Stored data entries
______________________________

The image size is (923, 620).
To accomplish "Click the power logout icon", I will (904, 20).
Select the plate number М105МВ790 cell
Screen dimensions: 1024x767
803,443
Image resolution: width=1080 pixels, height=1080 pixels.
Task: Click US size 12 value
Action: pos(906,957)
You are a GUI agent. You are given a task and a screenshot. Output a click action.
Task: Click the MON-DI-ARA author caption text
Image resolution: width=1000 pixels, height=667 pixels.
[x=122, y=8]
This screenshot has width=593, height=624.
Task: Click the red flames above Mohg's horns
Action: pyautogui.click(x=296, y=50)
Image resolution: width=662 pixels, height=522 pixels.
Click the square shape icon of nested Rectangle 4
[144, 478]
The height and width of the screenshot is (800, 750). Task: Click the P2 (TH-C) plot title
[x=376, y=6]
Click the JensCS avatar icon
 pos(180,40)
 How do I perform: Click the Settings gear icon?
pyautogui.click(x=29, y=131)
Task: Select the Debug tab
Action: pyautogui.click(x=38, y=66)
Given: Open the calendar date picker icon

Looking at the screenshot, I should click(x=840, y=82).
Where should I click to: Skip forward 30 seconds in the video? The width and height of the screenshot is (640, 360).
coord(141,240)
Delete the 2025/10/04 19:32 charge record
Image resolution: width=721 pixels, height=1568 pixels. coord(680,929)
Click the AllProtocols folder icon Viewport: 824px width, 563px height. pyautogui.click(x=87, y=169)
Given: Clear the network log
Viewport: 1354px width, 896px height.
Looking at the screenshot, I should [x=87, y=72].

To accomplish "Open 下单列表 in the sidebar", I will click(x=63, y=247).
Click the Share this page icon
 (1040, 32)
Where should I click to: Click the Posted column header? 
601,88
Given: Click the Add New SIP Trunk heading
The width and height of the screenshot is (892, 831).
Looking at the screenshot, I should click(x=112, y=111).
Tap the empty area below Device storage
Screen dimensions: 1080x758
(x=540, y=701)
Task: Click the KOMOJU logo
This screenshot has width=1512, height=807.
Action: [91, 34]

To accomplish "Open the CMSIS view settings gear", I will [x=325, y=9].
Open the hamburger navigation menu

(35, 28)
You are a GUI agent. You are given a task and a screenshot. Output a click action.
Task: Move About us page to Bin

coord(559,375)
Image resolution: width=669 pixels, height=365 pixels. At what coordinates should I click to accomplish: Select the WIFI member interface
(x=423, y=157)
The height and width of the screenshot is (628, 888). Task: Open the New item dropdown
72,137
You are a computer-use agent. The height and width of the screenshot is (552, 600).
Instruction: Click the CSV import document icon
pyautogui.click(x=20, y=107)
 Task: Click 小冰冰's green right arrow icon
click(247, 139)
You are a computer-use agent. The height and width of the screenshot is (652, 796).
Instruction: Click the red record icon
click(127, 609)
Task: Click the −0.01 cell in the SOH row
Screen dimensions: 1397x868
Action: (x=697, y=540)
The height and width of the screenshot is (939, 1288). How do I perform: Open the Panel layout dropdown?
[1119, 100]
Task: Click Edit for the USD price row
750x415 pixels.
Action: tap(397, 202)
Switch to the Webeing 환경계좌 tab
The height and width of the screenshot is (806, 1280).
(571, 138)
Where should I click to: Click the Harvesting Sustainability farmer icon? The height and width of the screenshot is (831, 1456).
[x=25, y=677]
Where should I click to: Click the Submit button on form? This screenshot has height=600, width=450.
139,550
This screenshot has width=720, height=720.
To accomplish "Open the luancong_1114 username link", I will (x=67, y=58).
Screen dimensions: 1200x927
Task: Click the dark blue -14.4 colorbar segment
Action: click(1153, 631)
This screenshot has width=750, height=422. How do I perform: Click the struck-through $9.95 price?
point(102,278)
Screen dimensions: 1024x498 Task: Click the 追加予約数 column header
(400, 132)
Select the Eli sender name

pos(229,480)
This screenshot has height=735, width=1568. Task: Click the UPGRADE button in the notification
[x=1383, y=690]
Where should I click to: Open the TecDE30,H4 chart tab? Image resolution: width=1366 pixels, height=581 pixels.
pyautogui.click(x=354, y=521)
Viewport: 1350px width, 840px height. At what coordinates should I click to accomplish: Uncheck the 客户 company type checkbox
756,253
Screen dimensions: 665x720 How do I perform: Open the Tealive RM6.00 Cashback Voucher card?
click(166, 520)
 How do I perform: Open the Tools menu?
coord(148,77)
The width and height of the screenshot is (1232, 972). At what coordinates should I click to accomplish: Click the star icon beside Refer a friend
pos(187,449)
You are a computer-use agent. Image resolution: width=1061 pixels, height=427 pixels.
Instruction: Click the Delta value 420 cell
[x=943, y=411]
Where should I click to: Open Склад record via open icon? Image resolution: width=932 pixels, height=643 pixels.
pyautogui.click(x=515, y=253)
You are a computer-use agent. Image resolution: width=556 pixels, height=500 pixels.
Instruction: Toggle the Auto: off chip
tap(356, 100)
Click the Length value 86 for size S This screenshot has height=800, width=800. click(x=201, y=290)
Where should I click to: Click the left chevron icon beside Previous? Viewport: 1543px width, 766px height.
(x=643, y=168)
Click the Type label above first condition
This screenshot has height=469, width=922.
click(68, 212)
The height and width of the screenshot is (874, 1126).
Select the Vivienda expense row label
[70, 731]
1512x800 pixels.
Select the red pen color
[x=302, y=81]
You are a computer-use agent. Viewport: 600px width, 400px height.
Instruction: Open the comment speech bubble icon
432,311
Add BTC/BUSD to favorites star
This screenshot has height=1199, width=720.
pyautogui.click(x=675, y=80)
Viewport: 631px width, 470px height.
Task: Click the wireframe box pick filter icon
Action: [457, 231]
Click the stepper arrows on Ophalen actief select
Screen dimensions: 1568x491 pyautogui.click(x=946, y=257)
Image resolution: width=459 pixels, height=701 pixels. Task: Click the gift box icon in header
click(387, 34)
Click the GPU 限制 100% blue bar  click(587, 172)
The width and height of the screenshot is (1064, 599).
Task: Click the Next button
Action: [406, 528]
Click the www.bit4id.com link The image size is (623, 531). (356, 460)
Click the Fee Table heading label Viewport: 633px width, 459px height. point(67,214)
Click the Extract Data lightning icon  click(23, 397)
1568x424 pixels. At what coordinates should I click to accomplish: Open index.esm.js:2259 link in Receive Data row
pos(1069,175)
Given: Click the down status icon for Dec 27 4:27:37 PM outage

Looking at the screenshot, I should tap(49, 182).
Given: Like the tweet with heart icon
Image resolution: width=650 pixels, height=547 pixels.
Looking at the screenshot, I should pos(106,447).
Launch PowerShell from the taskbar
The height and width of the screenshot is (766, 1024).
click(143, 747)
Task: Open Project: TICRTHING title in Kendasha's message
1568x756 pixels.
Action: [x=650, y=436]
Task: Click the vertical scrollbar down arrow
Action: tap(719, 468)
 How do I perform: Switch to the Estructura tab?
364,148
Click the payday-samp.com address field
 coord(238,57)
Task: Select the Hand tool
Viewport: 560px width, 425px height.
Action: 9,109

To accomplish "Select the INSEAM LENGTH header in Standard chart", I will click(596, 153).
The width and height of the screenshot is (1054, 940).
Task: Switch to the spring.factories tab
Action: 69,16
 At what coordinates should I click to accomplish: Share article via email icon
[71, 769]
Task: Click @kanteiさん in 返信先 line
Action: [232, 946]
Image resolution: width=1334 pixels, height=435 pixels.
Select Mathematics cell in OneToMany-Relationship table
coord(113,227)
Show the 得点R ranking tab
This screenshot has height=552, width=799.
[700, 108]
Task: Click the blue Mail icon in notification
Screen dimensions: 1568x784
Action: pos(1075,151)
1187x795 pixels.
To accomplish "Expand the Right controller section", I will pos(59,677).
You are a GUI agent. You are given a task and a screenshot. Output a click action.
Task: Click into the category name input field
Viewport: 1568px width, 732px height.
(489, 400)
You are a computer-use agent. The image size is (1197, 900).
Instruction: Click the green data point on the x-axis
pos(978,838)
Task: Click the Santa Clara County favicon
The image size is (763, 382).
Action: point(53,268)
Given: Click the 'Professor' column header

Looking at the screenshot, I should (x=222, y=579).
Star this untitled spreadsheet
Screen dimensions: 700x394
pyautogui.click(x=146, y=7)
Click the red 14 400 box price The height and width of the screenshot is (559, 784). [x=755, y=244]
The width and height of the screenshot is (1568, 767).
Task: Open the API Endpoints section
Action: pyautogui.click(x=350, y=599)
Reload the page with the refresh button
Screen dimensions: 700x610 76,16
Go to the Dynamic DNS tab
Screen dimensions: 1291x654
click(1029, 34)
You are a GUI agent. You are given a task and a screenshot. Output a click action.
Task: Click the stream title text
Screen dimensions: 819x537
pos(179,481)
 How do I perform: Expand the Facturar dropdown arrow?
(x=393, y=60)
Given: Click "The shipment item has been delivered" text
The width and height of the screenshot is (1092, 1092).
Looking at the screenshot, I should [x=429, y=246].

______________________________

◆ **Your goal**: Scan the records above for the lines holding "This screenshot has height=469, width=922." and "Add BTC/BUSD to favorites star". Transcribe those two and every line between them word for word, and no others.

◆ **Response box**:
This screenshot has height=469, width=922.
click(68, 212)
The height and width of the screenshot is (874, 1126).
Select the Vivienda expense row label
[70, 731]
1512x800 pixels.
Select the red pen color
[x=302, y=81]
You are a computer-use agent. Viewport: 600px width, 400px height.
Instruction: Open the comment speech bubble icon
432,311
Add BTC/BUSD to favorites star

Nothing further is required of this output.